### SHORT PROBLEM 1
Can you print the lines of the records from the line containing "Bookmark this page with star icon" through the line containing "(x=114, y=50)", both ends included, with every character unchanged?

Broken, Three Girls and a love letter to the BBC

0
Broken

Broken

With the broadcasting giant no stranger to criticism, Getintothis’ Nathan Pang writes a love letter to the BBC in its defence. 

I’m going to make a bunch of assumptions that are probably wrong. Don’t hate me.

You probably don’t watch much BBC TV anymore. I mean beyond Doctor Who (which you stopped watching 3 years ago), Sherlock (which is never even on), and Call the Midwife (which you missed the first series of because you didn’t know it’d be a hit at the time and it didn’t seem like your kind of thing, so you’ll just never get round to it now), what even is there? You probably like Luther and Peaky Blinders, but only because it reminds you of American TV. I mean Idris Elba and Cillian Murphy probably need a voice coach to reuse their native accents.

You’ve even stopped watching The Apprentice, and certainly Top Gear, but I don’t blame you for that. What’s left, BBC News and Pointless Celebrities?

### SHORT PROBLEM 2
Could you output the entire article defending the BBC again, word for word?

Entries for locating words and elements:
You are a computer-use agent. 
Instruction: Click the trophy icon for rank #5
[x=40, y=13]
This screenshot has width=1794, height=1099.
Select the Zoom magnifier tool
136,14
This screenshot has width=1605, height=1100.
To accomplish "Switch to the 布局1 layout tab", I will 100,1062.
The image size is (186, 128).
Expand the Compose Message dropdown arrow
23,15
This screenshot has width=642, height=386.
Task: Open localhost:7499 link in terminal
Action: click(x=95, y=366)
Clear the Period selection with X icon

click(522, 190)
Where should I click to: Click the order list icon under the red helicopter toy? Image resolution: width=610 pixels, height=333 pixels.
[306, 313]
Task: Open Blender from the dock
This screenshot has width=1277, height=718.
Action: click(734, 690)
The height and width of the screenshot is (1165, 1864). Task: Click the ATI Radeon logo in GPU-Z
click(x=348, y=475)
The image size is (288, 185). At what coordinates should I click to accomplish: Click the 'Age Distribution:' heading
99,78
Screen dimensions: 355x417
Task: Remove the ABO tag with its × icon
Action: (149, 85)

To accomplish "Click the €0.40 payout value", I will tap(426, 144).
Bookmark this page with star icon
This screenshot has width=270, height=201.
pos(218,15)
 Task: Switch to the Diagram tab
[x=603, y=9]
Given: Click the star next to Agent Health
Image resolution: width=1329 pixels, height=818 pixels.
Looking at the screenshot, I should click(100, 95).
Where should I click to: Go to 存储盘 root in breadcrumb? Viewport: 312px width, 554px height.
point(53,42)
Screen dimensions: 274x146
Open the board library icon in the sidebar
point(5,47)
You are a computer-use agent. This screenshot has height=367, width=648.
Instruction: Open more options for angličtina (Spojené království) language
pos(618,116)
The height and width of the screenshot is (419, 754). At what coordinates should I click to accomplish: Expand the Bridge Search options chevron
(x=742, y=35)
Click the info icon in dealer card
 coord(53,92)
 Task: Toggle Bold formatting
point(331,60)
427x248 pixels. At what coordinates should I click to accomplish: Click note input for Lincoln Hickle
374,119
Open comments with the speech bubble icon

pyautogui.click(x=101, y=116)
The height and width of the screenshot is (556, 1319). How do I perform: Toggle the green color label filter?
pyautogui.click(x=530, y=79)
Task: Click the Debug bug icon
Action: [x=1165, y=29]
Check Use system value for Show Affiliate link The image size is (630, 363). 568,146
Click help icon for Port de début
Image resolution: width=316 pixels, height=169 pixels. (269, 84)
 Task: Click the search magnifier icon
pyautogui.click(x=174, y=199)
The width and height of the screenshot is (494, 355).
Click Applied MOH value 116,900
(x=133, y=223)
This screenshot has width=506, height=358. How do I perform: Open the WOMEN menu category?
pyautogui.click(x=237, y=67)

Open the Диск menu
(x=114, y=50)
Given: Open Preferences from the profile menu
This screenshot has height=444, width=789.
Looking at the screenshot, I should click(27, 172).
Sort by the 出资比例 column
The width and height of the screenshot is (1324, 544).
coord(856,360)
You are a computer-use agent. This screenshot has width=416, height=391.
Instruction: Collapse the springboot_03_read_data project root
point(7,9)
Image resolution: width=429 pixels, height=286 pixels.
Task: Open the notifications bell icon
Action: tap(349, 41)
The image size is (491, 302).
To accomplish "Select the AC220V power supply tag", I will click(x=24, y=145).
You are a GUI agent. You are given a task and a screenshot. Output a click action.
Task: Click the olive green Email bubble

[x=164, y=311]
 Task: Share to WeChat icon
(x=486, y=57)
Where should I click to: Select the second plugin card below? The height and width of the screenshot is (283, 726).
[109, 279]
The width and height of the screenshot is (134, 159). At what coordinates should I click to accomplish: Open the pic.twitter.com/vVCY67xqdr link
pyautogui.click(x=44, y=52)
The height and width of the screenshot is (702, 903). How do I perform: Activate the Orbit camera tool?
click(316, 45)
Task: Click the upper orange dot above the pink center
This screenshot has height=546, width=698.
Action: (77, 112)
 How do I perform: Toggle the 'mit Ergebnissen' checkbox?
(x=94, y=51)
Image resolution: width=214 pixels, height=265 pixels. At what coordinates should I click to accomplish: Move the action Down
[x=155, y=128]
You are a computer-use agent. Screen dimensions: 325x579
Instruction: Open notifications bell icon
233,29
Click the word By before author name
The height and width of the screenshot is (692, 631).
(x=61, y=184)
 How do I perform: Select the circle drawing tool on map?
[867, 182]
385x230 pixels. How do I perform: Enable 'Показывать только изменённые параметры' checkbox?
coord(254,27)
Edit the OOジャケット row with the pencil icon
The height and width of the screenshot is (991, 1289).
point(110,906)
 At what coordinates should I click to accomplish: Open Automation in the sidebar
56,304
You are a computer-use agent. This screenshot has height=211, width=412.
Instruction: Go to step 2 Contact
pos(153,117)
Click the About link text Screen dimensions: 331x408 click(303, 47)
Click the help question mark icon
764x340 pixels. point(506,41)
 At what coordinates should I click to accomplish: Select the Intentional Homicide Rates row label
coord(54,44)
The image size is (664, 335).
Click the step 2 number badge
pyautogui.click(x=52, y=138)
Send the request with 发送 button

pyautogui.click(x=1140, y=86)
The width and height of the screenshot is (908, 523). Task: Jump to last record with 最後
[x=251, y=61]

### REPLY 1
Bookmark this page with star icon
This screenshot has width=270, height=201.
pos(218,15)
 Task: Switch to the Diagram tab
[x=603, y=9]
Given: Click the star next to Agent Health
Image resolution: width=1329 pixels, height=818 pixels.
Looking at the screenshot, I should click(100, 95).
Where should I click to: Go to 存储盘 root in breadcrumb? Viewport: 312px width, 554px height.
point(53,42)
Screen dimensions: 274x146
Open the board library icon in the sidebar
point(5,47)
You are a computer-use agent. This screenshot has height=367, width=648.
Instruction: Open more options for angličtina (Spojené království) language
pos(618,116)
The height and width of the screenshot is (419, 754). At what coordinates should I click to accomplish: Expand the Bridge Search options chevron
(x=742, y=35)
Click the info icon in dealer card
 coord(53,92)
 Task: Toggle Bold formatting
point(331,60)
427x248 pixels. At what coordinates should I click to accomplish: Click note input for Lincoln Hickle
374,119
Open comments with the speech bubble icon

pyautogui.click(x=101, y=116)
The height and width of the screenshot is (556, 1319). How do I perform: Toggle the green color label filter?
pyautogui.click(x=530, y=79)
Task: Click the Debug bug icon
Action: [x=1165, y=29]
Check Use system value for Show Affiliate link The image size is (630, 363). 568,146
Click help icon for Port de début
Image resolution: width=316 pixels, height=169 pixels. (269, 84)
 Task: Click the search magnifier icon
pyautogui.click(x=174, y=199)
The width and height of the screenshot is (494, 355).
Click Applied MOH value 116,900
(x=133, y=223)
This screenshot has width=506, height=358. How do I perform: Open the WOMEN menu category?
pyautogui.click(x=237, y=67)

Open the Диск menu
(x=114, y=50)

### REPLY 2
Broken, Three Girls and a love letter to the BBC

0
Broken

Broken

With the broadcasting giant no stranger to criticism, Getintothis’ Nathan Pang writes a love letter to the BBC in its defence. 

I’m going to make a bunch of assumptions that are probably wrong. Don’t hate me.

You probably don’t watch much BBC TV anymore. I mean beyond Doctor Who (which you stopped watching 3 years ago), Sherlock (which is never even on), and Call the Midwife (which you missed the first series of because you didn’t know it’d be a hit at the time and it didn’t seem like your kind of thing, so you’ll just never get round to it now), what even is there? You probably like Luther and Peaky Blinders, but only because it reminds you of American TV. I mean Idris Elba and Cillian Murphy probably need a voice coach to reuse their native accents.

You’ve even stopped watching The Apprentice, and certainly Top Gear, but I don’t blame you for that. What’s left, BBC News and Pointless Celebrities?